Skyrim im Mittelalterstil? Die Erwartungen waren hoch, und Kingdom Come: Deliverance erfüllt sie, zumindest an manchen Stellen. Wir haben den Titel ausgiebig getestet und legen mit gemischten Gefühlen das Pad nieder.
Wie bei vielen Spielen mit Hype gibt es ein böses Erwachen, auch Kingdom Come Deliverance ist keine Ausnahme. Die Versprechungen eines „echten“ RPG im Mittelalter, ohne Fantasy-Elemente, brachialem Realismus und Massenschlachten liegen noch in den Ohren. Doch selbst ohne diese Erwartungshaltung, ist der Titel ein Spezialfall, der viele am Kopf kratzen lässt. Wir haben die Version 1.25 für die PS4 getestet und sind somit schon in den Genuss vieler Gigabyte an Patches gekommen. Entsprechend werden wir auch das Spiel in diesem Zustand bewerten und nicht auf die Macken davor eingehen.

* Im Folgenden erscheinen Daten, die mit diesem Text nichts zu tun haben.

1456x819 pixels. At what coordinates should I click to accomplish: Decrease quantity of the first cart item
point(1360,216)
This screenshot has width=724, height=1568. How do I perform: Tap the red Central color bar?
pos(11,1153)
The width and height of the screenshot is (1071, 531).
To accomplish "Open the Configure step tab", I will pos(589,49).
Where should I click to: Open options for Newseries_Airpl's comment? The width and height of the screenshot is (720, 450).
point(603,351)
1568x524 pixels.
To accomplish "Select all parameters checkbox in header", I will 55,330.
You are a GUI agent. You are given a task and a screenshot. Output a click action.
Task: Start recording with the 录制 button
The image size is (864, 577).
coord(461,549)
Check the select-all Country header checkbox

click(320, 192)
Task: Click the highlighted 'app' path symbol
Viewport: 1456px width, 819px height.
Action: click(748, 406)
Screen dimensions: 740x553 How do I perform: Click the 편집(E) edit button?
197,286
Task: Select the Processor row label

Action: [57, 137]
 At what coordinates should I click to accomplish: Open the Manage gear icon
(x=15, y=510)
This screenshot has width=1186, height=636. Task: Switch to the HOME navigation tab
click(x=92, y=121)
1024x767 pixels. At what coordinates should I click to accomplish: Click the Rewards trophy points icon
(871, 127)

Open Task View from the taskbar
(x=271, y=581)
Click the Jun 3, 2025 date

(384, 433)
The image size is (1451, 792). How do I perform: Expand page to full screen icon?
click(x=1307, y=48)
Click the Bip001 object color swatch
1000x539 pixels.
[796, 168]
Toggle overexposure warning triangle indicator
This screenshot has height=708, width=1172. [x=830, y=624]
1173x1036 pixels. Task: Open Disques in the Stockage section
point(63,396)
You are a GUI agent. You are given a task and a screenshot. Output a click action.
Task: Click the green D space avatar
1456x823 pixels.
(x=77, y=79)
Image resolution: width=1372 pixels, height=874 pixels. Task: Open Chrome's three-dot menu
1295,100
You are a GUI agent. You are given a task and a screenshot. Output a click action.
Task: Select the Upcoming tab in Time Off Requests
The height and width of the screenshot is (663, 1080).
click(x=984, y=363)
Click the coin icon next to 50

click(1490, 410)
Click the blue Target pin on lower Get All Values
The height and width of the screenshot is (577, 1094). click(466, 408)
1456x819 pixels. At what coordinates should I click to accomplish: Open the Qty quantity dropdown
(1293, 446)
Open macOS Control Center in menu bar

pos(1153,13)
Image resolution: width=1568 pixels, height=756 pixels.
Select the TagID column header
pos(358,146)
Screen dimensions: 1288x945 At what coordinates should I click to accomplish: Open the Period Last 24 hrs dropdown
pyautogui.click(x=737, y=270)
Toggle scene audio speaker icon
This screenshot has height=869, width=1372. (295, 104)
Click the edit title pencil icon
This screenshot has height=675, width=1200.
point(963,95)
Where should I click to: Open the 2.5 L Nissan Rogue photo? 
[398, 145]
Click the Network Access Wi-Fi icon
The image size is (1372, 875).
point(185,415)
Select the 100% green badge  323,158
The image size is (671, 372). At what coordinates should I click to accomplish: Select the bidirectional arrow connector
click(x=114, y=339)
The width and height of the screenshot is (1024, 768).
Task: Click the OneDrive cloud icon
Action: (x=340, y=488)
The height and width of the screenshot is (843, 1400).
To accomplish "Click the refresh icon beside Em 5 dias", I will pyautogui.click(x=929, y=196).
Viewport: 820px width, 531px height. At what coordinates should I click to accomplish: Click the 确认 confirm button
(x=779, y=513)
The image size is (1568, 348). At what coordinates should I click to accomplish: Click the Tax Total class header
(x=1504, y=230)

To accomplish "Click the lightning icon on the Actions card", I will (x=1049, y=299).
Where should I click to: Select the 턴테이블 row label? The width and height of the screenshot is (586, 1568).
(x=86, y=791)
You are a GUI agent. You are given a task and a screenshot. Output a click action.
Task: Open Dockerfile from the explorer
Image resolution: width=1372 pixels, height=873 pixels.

Angesiedelt im Böhmen des Mittelalter spielen wir Heinrich, Sohn des Kalitzer Schmiedes. Kaum mit der Steuerung vertraut, wird das Dorf überfallen; wir brauchen Motivation, um die Story voranzutreiben, also müssen die Eltern sterben. Der Lehnsherr Radzig nimmt uns daraufhin auf, gibt uns ein Zuhause und Aufträge, damit wir am Ende unsere wohlverdiente Rache ausüben können.
Das (R)PG im Mittelalter
Die Story selbst ist nicht besonders spektakulär, liefert aber durchaus interessante Momente. Besonders die vielen historischen Informationen und das Mittelaltersetting sind durchaus gelungen. Die Wendungen sind aber recht vorhersehbar und packen emotional nicht wirklich. Die Rollenspielelemente kommen auch nur minimal durch und nehmen letztlich keinerlei signifikanten Einfluss auf die Hauptstory. Selbiges gilt für die Nebenquests – welche weitgehend spaßig und abwechslungsreich sind – und Zufallsbegegnungen – die leider nicht immer richtig funktionieren. Der Rollenspielaspekt ist an einer bitter kurzen Leine gehalten. Dabei ist die deutsche Synchro an sich gar nicht übel, doch öfters sackt die Lautstärke der Dialoge komplett ab, sie werden auf englisch (oder gar nicht) gesprochen und die dazugehörigen Figurenbewegungen sind gerne mal recht fehlplatziert; das kommt davon, wenn man eine handvoll Animationen schablonenartig auf Dialoge draufklatscht.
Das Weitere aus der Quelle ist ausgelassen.